So double the value of what is reported by scontrol. And these values, if correct exceed the 230GB limit that should be enforced. By playing with the request, I find I am able to allocate a job with 67 tasks and --mem-per-cpu=1828

salloc --ntasks-per-node=67 --threads-per-core=1 --cpus-per-task=1 --ntasks-per-core=1 --mem-per-cpu=1828
   NumNodes=1 NumCPUs=134 NumTasks=67 CPUs/Task=1 ReqB:S:C:T=0:0:*:1
   TRES=cpu=134,mem=122476M,node=1,billing=134
   Socks/Node=* NtasksPerN:B:S:C=67:0:*:1 CoreSpec=*

As I increase the number of tasks, the amount of memory I can use via --mem-per-cpu also decrease.
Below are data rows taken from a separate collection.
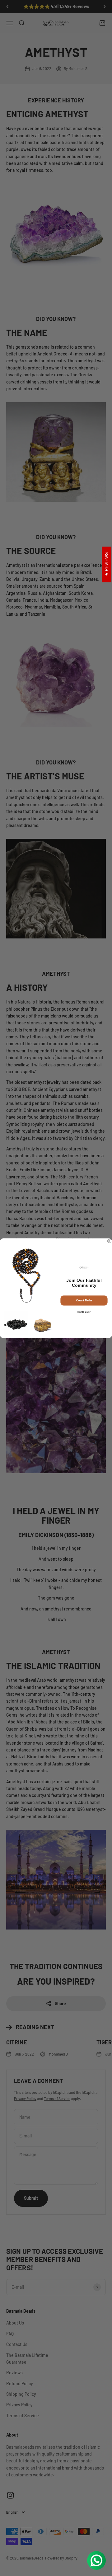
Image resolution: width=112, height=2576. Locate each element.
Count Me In (84, 1300)
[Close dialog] (109, 1241)
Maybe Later (84, 1311)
The result of these requests seems to indicate that there is a hidden 240GB limit. 
salloc --ntasks-per-node=68 --threads-per-core=1 --cpus-per-task=1 --ntasks-per-core=1 --mem-per-cpu=1801
   NumNodes=1 NumCPUs=136 NumTasks=68 CPUs/Task=1 ReqB:S:C:T=0:0:*:1
   TRES=cpu=136,mem=122468M,node=1,billing=136
   Socks/Node=* NtasksPerN:B:S:C=68:0:*:1 CoreSpec=*
   MinCPUsNode=68 MinMemoryCPU=1801M MinTmpDiskNode=0

salloc --ntasks-per-node=128 --threads-per-core=1 --cpus-per-task=1 --ntasks-per-core=1 --mem-per-cpu=957
   NumNodes=1 NumCPUs=256 NumTasks=128 CPUs/Task=1 ReqB:S:C:T=0:0:*:1
   TRES=cpu=256,mem=122496M,node=1,billing=256
   Socks/Node=* NtasksPerN:B:S:C=128:0:*:1 CoreSpec=*
   MinCPUsNode=128 MinMemoryCPU=957M MinTmpDiskNode=0

These give total requests assuming a hidden factor of 2 of 244952, 244936, 244992, something close to 245000. This number is nowhere to be found in our config. 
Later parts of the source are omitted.